日本の国歌「君が代」は、本当に軍国主義の歌なのでしょうか。

この問いは、戦後の日本で長く繰り返されてきました。戦前の大日本帝国時代において、「君が代」が軍国主義と結びついた象徴として用いられていたことを理由に、戦後の日本国の国歌としてふさわしくないとする意見が現在でも存在します。
一方で、世論調査を見ると、日本社会の多数は「君が代」を国歌として受け入れています。内閣府の調査では、「君が代は日本の国歌としてふさわしい」とする回答が約8割に達し、「ふさわしくない」とする回答は1割弱にとどまっています。
それにもかかわらず、「君が代=軍国主義の歌」というイメージが、今日まで語られ続けているのも事実です。

では、このイメージはどこから生まれたのでしょうか。
そして、「君が代」という歌そのものの本来の意味は何なのでしょうか。
この問題を冷静に考えるためには、戦前の歴史だけでなく、「君が代」という歌がもともと持っていた文化的背景にも目を向ける必要があります。

確かに、戦前の日本において「君が代」が国家的儀式や軍事的場面で歌われ、国民の忠誠心を高める象徴として利用されていた側面は否定できません。
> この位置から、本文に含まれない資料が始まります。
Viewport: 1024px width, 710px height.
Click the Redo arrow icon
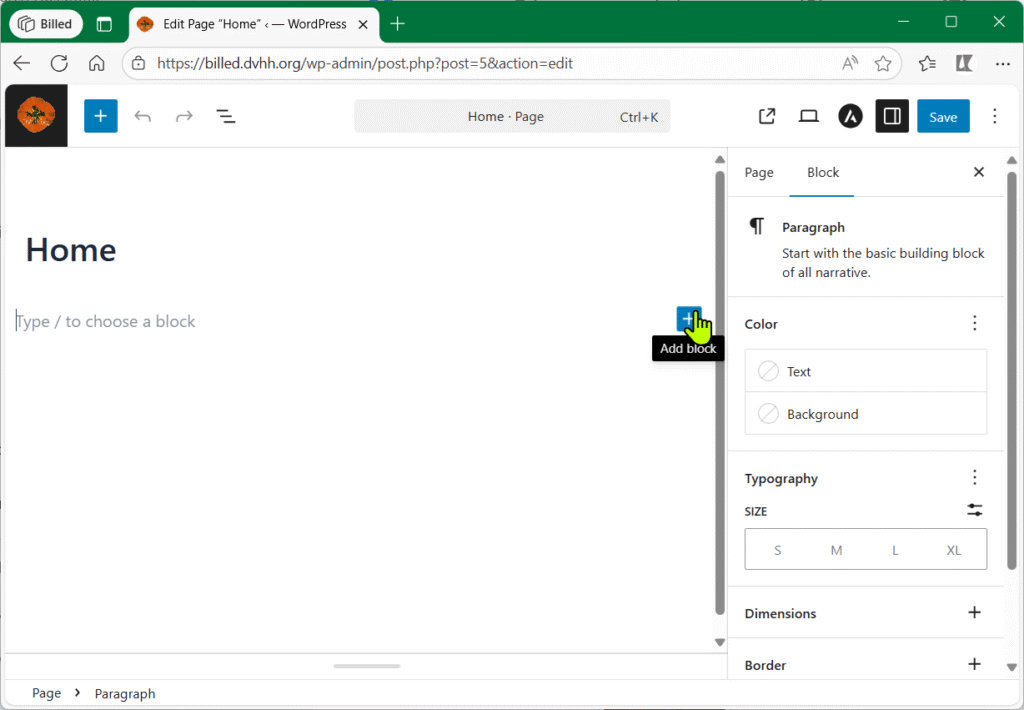184,117
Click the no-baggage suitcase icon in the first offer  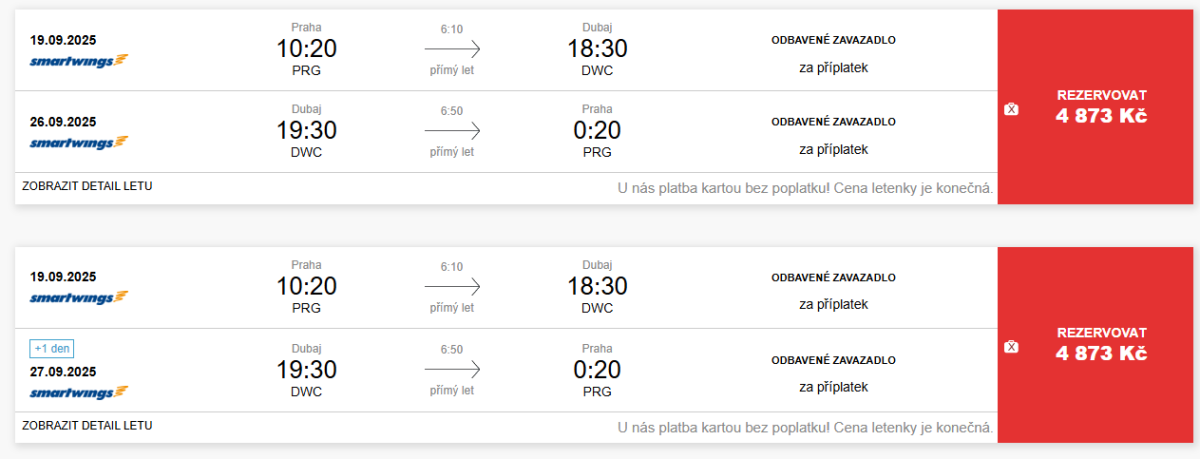pyautogui.click(x=1011, y=109)
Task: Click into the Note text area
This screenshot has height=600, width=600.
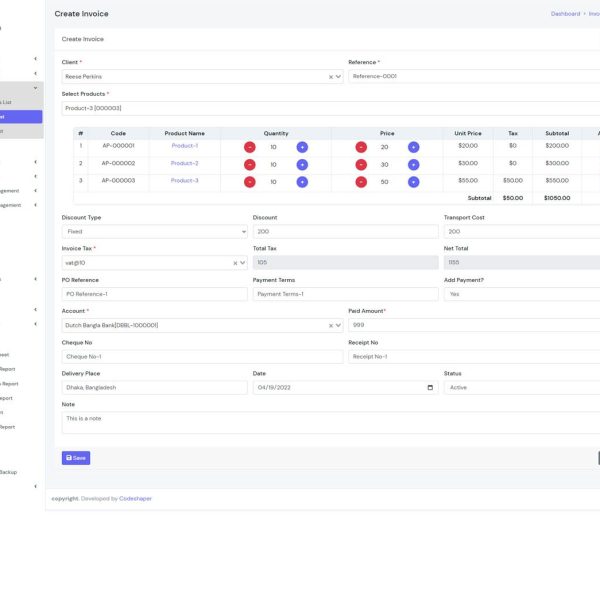Action: 330,422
その歴史を踏まえ、軍国主義の復活に対して警戒心を持つこと自体は、民主主義社会において理解できる態度であり、決して不当なものではありません。

しかし同時に、「君が代」という歌そのものの歴史や本来の意味にも目を向ける必要があります。

「君が代」は、平安時代の歌集『古今和歌集』に収められた和歌をもとにしています。成立は千年以上前にさかのぼり、その内容はきわめて素朴で穏やかなものです。歌の意味を現代語で簡潔に表せば、「あなたの治める世が、小さな石が長い年月をかけて大きな岩となり、そこに苔が生えるほど長く続きますように」という願いを表したものです。言い換えれば、愛する相手の長寿や繁栄を祈る祝福の歌です。

つまり、この歌が生まれた時代には、近代国家の軍国主義とはまったく無関係でした。もともとは個人的な祝賀の場でも歌われる、穏やかな和歌だったのです。
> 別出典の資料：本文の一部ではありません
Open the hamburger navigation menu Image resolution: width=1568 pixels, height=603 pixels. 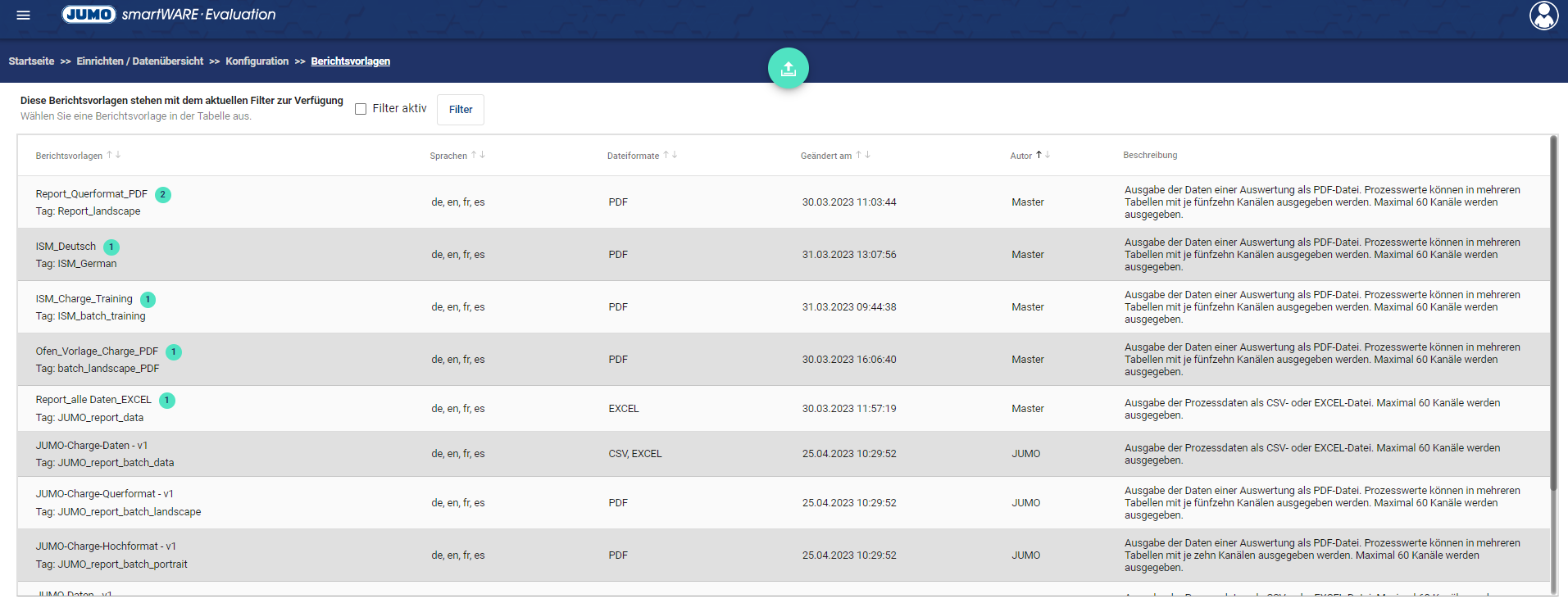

その後、近代国家としての日本が成立する過程で、この和歌に曲が付けられ、国歌として用いられるようになりました。そして戦前の国家体制のもとで、軍国主義的な象徴として利用された側面が生まれたのです。

この歴史を冷静に見れば、「君が代」そのものが軍国主義の思想から生まれた歌ではないことは明らかです。むしろ、本来は穏やかな祝福の歌であったものが、特定の時代状況の中で政治的・国家的な意味づけを与えられたと言う方が実態に近いでしょう。

その意味で、「君が代」は軍国主義の象徴というよりも、むしろ時代の政治的利用を受けた存在とも言えます。いわば、歌そのものが軍国主義を生み出したのではなく、政治体制の中でそのように使われた、という関係なのです。
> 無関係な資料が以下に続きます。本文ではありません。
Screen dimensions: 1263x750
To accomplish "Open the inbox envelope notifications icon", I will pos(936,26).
さらに、世論の状況にも目を向ける必要があります。内閣府の世論調査では、「君が代は日本の国歌としてふさわしい」とする回答が約8割に達し、「ふさわしくない」とする回答は1割弱にとどまっています。つまり、日本社会全体で見れば、国歌としての「君が代」を否定する意見は少数派であると言えます。

もちろん、戦前の歴史を忘れてよいというわけではありません。しかし、歴史を踏まえることと、歌そのものの本来の意味を切り離して考えることは別の問題です。もし「戦前に利用された」という理由だけでその本来の意味を認めないとすれば、それは歴史の全体像を見ない議論になってしまいます。

こんにちの日本において、依然として「君が代=軍国主義賛美の歌」という単純な図式だけで国歌を否定し続ける議論には、やや無理があります。むしろ、「君が代」が持つ長い文化的背景や本来の意味を踏まえたうえで、冷静に議論することこそが、成熟した民主社会にふさわしい態度ではないでしょうか。

国歌をどう考えるかは、人それぞれの立場があり得る問題です。しかし、その議論が歴史の一部分だけを切り取ったイメージではなく、事実と文化的背景の両方を踏まえたものであることは、最低限必要な条件だと言えるでしょう。